Thursday, May 19, 2011

Deep Water Survival Guide

Sharks & Boys

Written by: Kristen Tracy

Released: June 28, 2011 by Hyperion

Summary: When 15-year-old Enid Calhoun follows her boyfriend Wick to Maryland for a party, fearful that he might be intending to cheat on her, she finds herself sneaking on board a houseboat where Wick and his friends plan to have a wild night. But before the boys discover their stowaway, a hurricane strikes, and the teenagers are carried miles from the shore and shipwrecked. What follows is a harrowing, yet heartwarming, story of survival, as the teens battle hypothermia, dehydration, man-eating sharks--and along the way, confront their own deepest secrets, including their catalytic roles in the disaster.

This novel was by far not what I was expecting to read. Granted, I am also guilty of judging the book by the cover, so that’s the reasoning I can give for why I was so surprised by it. I also seemed to miss the whole “hypothermia, dehydration, survival” bit of the summary.

This started off fluffy enough – which is the path I thought it would continue to take – and I even found myself bored by Enid and I really wanted to just slap the sense into her. But then she bites off the Groom and Bride’s feet (this makes sense once you read the novel) and stows away on a boat.

From there it takes a turn for the very worst.

Instead of the fluffy little read I was anticipating, I get this gut-wrenching tale about literally surviving in shark-infested water. When it was being described about how the sharks could be felt through the thin material of the life raft chills went up my spine. From there it all goes downhill for the characters.

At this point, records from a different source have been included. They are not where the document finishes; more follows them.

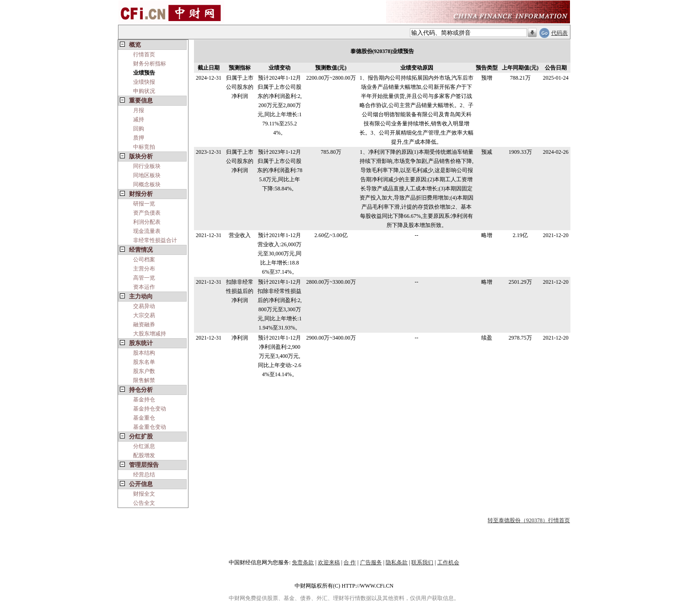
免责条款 (303, 562)
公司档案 (144, 259)
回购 (139, 129)
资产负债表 (147, 213)
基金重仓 (144, 418)
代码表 (559, 33)
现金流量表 (147, 231)
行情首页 (144, 54)
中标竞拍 (144, 147)
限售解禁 (144, 380)
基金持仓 (144, 400)
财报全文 (144, 494)
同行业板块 (147, 166)
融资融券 (144, 324)
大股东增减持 (150, 334)
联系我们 (422, 562)
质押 (139, 138)
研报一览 (144, 204)
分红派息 (144, 446)
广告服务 (371, 562)
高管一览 (144, 278)
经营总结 (144, 475)
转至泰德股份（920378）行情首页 (529, 520)
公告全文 (144, 503)
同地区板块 (147, 175)
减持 (139, 119)
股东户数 (144, 371)
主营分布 (144, 269)
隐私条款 (397, 562)
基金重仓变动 (150, 427)
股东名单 (144, 362)
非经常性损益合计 (155, 240)
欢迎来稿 (329, 562)
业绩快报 (144, 82)
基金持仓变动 (150, 409)
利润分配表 (147, 222)
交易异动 (144, 306)
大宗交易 (144, 315)
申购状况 (144, 91)
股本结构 (144, 353)
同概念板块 (147, 184)
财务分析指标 (150, 64)
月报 (139, 110)
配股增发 (144, 455)
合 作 (349, 562)
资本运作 (144, 287)
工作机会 (448, 562)
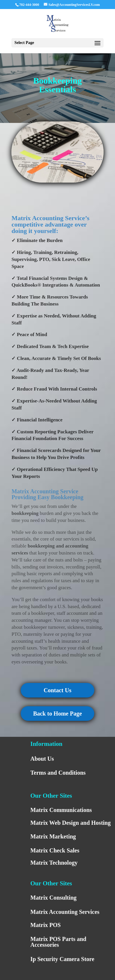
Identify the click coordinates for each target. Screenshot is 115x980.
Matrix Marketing (53, 836)
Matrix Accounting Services (65, 912)
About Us (42, 759)
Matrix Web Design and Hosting (70, 822)
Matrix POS (45, 925)
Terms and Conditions (58, 773)
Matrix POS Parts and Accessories (58, 942)
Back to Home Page (58, 713)
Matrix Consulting (53, 897)
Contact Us (57, 690)
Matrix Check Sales (55, 850)
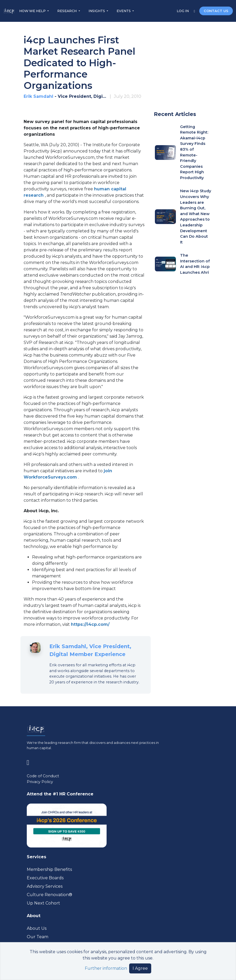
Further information (106, 968)
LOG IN (183, 11)
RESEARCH (67, 11)
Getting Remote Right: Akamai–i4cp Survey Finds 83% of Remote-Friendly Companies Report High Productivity (194, 152)
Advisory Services (44, 886)
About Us (36, 928)
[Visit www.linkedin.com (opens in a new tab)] (30, 762)
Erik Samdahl (38, 96)
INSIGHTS (97, 11)
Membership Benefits (49, 869)
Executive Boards (45, 878)
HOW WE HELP (33, 11)
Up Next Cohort (43, 903)
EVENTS (124, 11)
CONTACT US (216, 11)
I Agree (140, 968)
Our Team (37, 937)
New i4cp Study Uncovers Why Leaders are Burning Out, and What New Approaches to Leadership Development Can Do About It (195, 216)
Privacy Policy (40, 782)
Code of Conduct (43, 776)
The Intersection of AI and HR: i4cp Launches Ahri (195, 264)
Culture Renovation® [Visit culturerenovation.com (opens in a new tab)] (49, 894)
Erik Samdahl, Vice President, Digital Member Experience (90, 650)
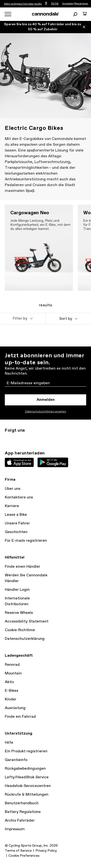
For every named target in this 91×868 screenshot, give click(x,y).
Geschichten (16, 532)
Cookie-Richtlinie (20, 630)
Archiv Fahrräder (20, 820)
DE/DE (55, 4)
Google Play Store (53, 462)
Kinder (10, 699)
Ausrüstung (15, 708)
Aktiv (9, 682)
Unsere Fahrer (17, 523)
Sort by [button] (66, 318)
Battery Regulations (23, 812)
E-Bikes (11, 690)
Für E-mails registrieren (26, 540)
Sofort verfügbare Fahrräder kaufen (23, 4)
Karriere (12, 506)
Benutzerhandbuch (22, 803)
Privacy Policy (46, 850)
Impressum (15, 829)
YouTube (39, 439)
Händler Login (17, 590)
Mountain (13, 673)
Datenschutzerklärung (25, 639)
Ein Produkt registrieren (26, 751)
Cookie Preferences (24, 856)
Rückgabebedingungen (25, 768)
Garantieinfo (16, 760)
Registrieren (81, 4)
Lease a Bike (16, 515)
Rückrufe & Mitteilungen (27, 795)
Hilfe (9, 742)
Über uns (12, 489)
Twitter (18, 439)
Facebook (29, 439)
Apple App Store (19, 462)
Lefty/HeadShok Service (27, 777)
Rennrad (12, 664)
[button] (23, 318)
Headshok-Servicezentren (28, 786)
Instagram (7, 439)
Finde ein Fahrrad (20, 716)
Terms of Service (18, 850)
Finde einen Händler (22, 566)
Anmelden (68, 4)
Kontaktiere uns (19, 497)
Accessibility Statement (27, 621)
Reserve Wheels (19, 613)
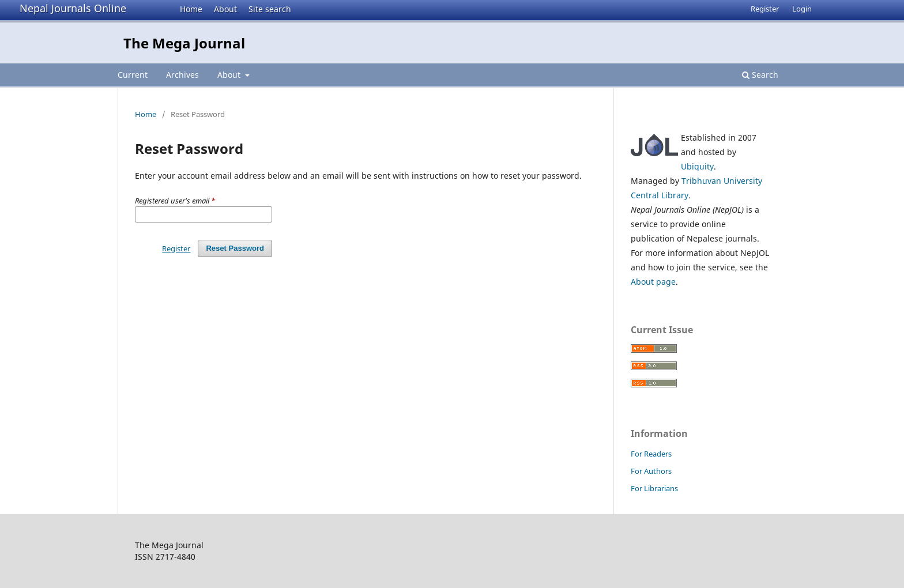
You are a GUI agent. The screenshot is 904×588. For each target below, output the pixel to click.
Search (760, 74)
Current (133, 74)
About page (653, 281)
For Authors (651, 471)
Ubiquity (697, 166)
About (225, 9)
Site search (270, 9)
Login (802, 9)
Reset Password (235, 248)
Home (191, 9)
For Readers (651, 454)
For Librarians (654, 488)
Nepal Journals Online (73, 8)
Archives (182, 74)
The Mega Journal (184, 43)
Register (764, 9)
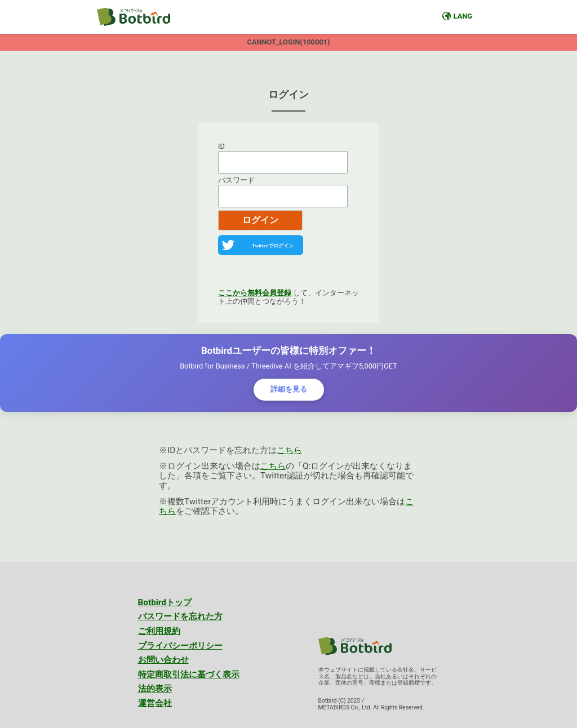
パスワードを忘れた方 (180, 616)
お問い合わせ (163, 660)
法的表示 (155, 689)
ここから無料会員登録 (255, 292)
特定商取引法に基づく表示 (189, 674)
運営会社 (155, 703)
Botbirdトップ (165, 602)
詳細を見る (288, 389)
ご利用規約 (159, 631)
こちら (289, 450)
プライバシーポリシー (180, 646)
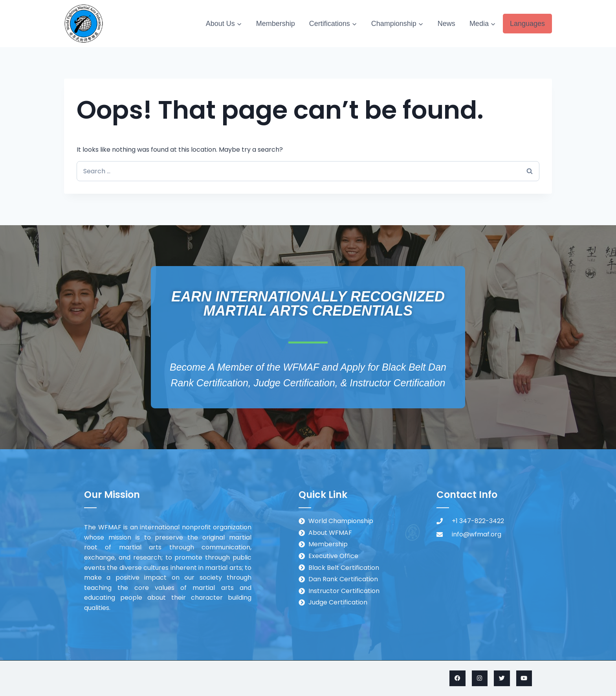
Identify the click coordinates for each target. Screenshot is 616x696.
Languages (527, 24)
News (446, 24)
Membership (275, 24)
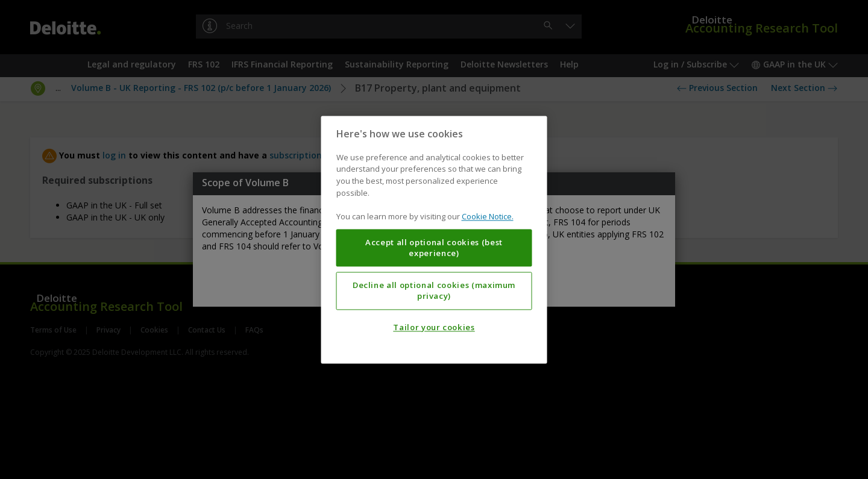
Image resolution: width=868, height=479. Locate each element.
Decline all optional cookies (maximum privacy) (434, 290)
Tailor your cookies (433, 327)
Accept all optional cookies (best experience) (434, 248)
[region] (434, 239)
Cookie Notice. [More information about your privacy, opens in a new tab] (488, 216)
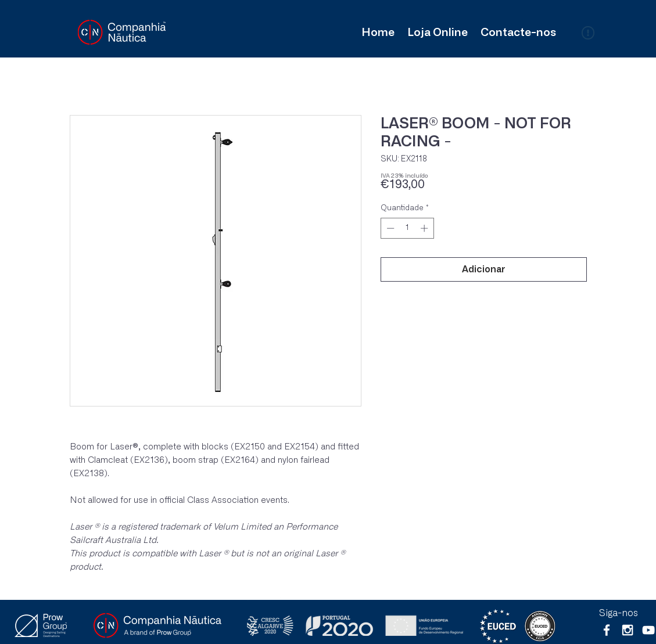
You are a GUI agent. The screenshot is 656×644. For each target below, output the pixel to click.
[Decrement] (389, 228)
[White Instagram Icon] (628, 630)
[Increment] (425, 228)
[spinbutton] (407, 228)
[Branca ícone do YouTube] (648, 630)
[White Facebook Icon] (607, 630)
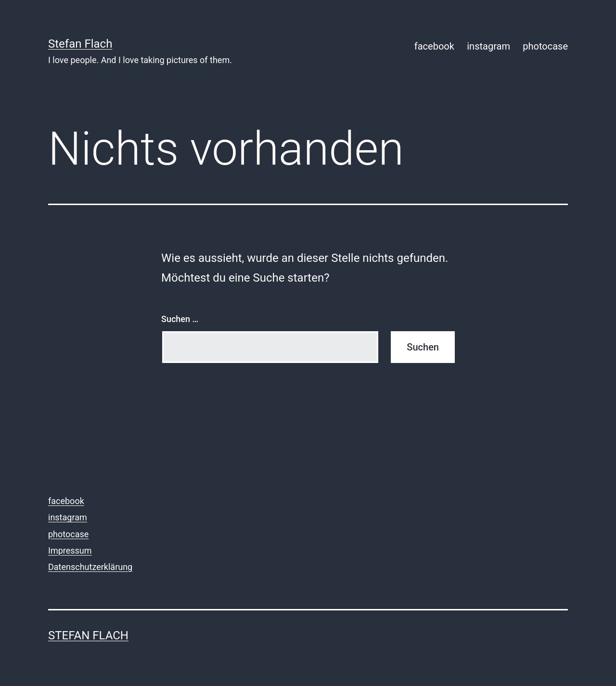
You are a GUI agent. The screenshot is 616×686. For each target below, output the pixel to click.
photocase (545, 46)
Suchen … (180, 319)
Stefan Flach (80, 44)
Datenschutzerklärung (90, 567)
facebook (434, 46)
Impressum (70, 550)
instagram (488, 46)
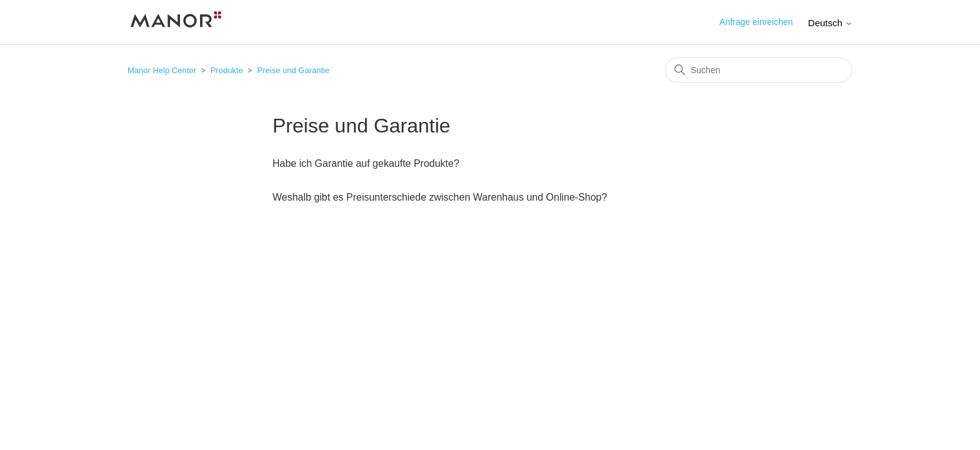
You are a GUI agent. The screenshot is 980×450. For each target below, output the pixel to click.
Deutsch (830, 22)
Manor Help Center (162, 70)
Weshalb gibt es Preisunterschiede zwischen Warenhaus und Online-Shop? (439, 197)
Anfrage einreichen (756, 22)
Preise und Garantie (294, 70)
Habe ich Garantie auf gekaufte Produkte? (366, 163)
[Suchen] (759, 70)
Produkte (227, 70)
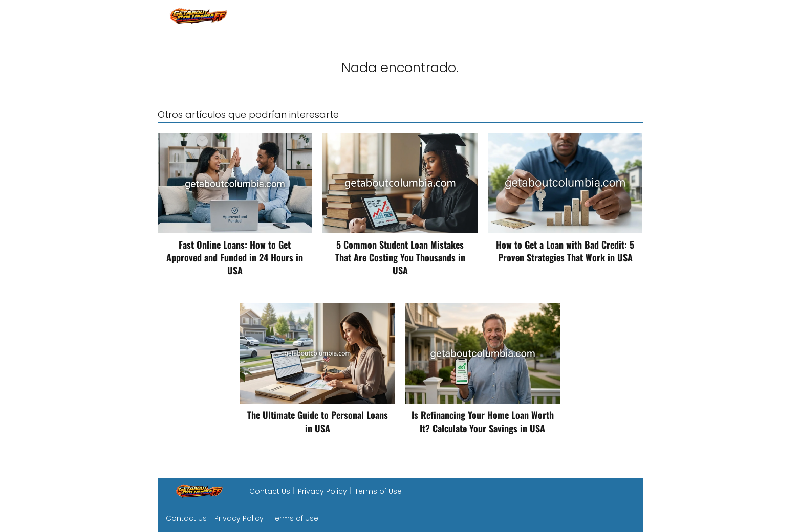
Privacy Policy (322, 491)
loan (634, 15)
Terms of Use (378, 491)
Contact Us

One thing that I learned from this novel – and I learned a lot actually – was how to survive for days in a life boat with little to no supplies. Basically, shiny hair clips are key, you can drink your own pee (if you can get over the fact that you’re drinking pee), and once dehydration really sets in stay away from all sides of the life boat. Oh, and salt water is bad no matter what.

The characters in this novel are hard to put down in words for a review. For the most part they all fell into one stereotype or another. You have the token female who’s needy, the brother who is the classic brother, the jerk-off boyfriend, his meat-head brother, and four other characters who sadly blend indistinguishably together for a lot of the novel. However, stereotypical though they may be, they all worked really well together. By about 2/3 of the way through the novel I couldn’t read fast enough to see what happened next.

The faint of heart should consider not reading this novel. I’m a pretty unflappable person and there were parts where I was shocked at what I was reading. At times, this reads more like one of those horrific true stories that you watch on TLC or the Discovery Channel. So if you do decide to read it – and it is quite good – just make sure that you know what you’re getting into. I’m giving this a 6.5/10 and I would like to see what else this author has to offer.

I was given the opportunity to read this eARC by Hyperion and netGalley.